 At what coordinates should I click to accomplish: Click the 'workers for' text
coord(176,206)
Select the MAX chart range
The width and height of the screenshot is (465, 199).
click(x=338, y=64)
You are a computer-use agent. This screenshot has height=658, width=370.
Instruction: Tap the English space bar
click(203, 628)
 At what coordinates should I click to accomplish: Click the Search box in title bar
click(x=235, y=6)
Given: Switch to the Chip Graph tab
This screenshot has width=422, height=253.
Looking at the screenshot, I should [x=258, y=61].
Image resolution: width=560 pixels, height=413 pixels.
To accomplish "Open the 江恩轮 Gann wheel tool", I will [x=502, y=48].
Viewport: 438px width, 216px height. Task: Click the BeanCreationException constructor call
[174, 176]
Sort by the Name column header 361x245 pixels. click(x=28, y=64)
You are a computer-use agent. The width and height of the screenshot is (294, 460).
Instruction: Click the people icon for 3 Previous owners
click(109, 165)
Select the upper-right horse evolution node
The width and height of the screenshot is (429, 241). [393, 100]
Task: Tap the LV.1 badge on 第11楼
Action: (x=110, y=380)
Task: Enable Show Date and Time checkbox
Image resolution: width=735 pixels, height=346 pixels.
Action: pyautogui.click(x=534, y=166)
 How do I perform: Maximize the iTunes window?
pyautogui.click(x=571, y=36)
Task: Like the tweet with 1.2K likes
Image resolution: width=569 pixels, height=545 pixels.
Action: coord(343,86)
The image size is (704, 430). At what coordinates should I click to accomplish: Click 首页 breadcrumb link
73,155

-=-=-

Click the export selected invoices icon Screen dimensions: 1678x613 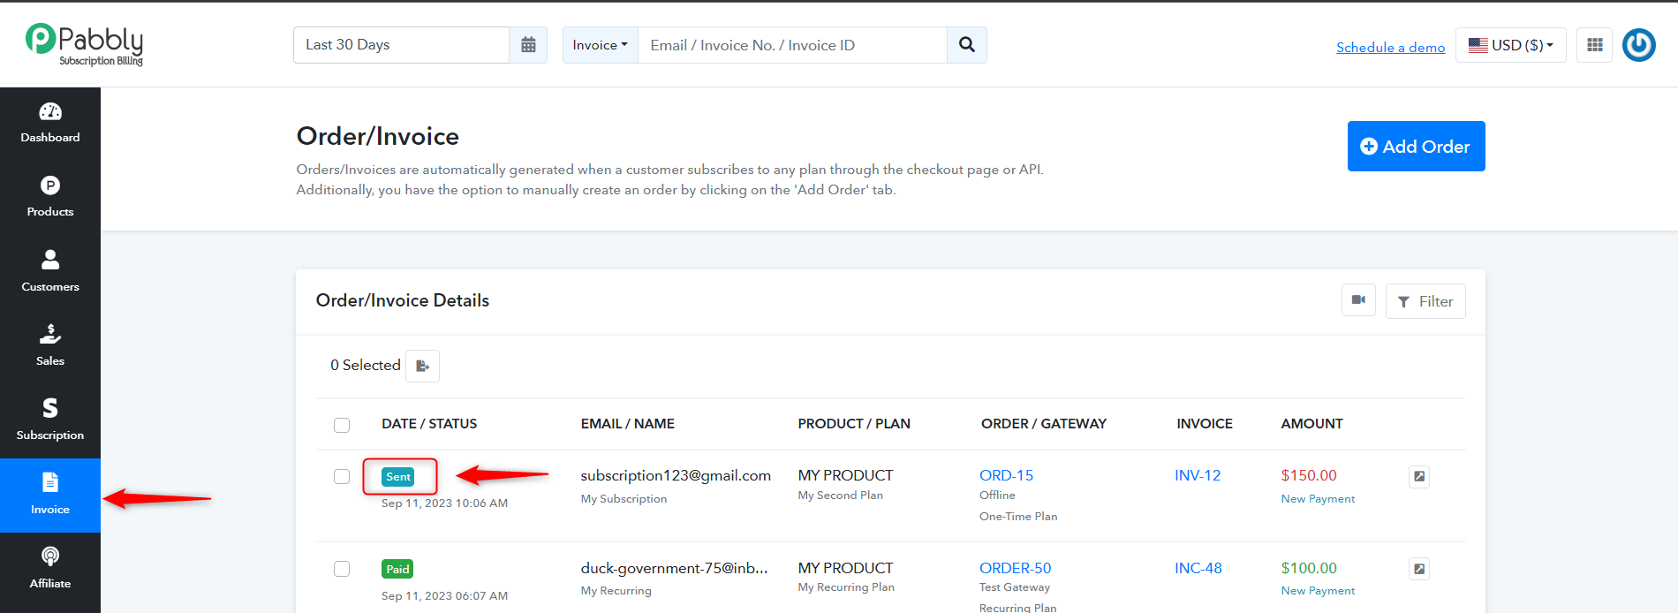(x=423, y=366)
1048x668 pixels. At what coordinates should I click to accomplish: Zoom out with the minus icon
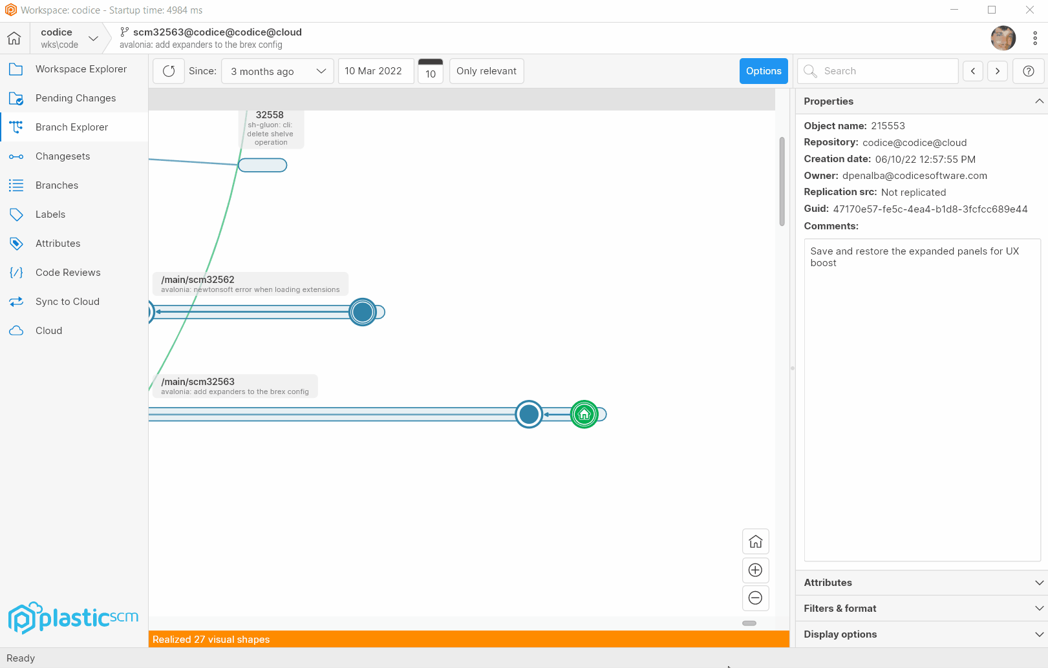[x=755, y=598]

-=-=-

* Your instructions *
Please reproduce the lines from the line with "You are a computer-use agent. The" to the line with "Task: Like the tweet with 1.2K likes", both ends included, exactly as they appear above.

* Task result *
You are a computer-use agent. The width and height of the screenshot is (294, 460).
Instruction: Click the people icon for 3 Previous owners
click(109, 165)
Select the upper-right horse evolution node
The width and height of the screenshot is (429, 241). [393, 100]
Task: Tap the LV.1 badge on 第11楼
Action: (x=110, y=380)
Task: Enable Show Date and Time checkbox
Image resolution: width=735 pixels, height=346 pixels.
Action: pyautogui.click(x=534, y=166)
 How do I perform: Maximize the iTunes window?
pyautogui.click(x=571, y=36)
Task: Like the tweet with 1.2K likes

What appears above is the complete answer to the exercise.